Without minimizing the other areas discussed in this court’s opinion, our major concern related to (1) the overcrowding in the barracks and the multifaceted problems this breeds, (2) the lack of medical supervision and equipment, including proper supervision and treatment of the emotionally ill, and (3) the continuing evidence of physical and mental brutality.
If overcrowding and its subhuman effects have been eliminated,2 the respondents can easily demonstrate this by affidavit. If changes in the medical treatment and facilities have raised them to conformity with constitutional standards, this, too, can be demonstrated by documentary proof. Notwithstanding some diminution in the physical and mental brutality, revealed in the first Hutto cases, the district court concluded, based on the evidence of 21 months ago, that it was still necessary to further enjoin such abuse. Respondents now say that this has come to an end and that security is such that it is unfair to still appraise the prison system in this light. Yet prisoner complaints continue to be filed alleging verbal abuse, assaults and beatings on inmates by those in authority. Petitioner Ellingburg has filed a motion in response to this motion for rehearing. In his motion he alleges that on October 14, Superintendent Lockhart announced to some 500 or more inmates “that appeals court ruling is nothing but a bunch of shit and don’t mean nothing.” He alleges that on October 17 an incompetent inmate, one Herschel Spears, was physically assaulted and beaten by an inmate yard security man; that on the same date three inmate floor walkers assaulted another inmate. We do not assume the truth of these allegations ; however, if any of the allegations are true it is continuing proof that glaring constitutional deficiencies still exist. The truth of these allegations is for the district court to determine. We found sufficient basis in the previous record to justify further federal jurisdiction to determine what steps must be taken to assure an end to physical and mental abuse.
The respondents’ motion for rehearing is overruled.

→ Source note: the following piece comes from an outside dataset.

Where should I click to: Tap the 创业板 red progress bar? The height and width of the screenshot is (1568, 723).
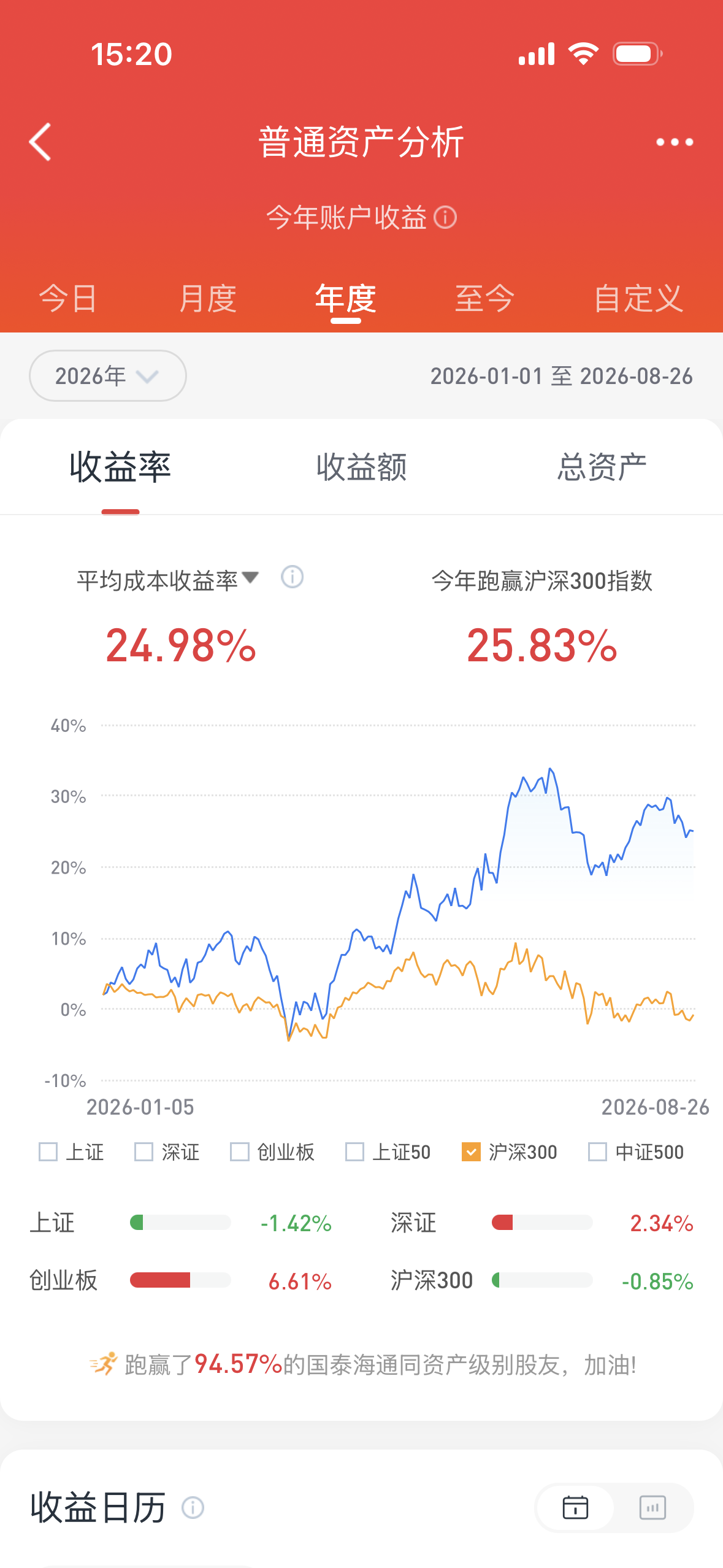[x=160, y=1280]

. Our condemnation o£ the mailing regulations, particularly as it related to the requirement of a mailing list, is hardly moot. The district court’s earlier opinion discusses the regulations at length. Our remand for reconsideration of the regulations under Procunier allows the Department of Correction the same flexibility recognized in Procunier. A study of the Supreme Court opinion demonstrates that all mailing lists are not necessarily condemned. jS'ee Procunier, supra at 1811 et seq. However, we find a regulation which has no specificity as enforced by respondents, in violation of the constitutional principles laid down in Procunier.

. However, based upon the showing made by the respondents in their petition for rehearing, this would seem not to be the case.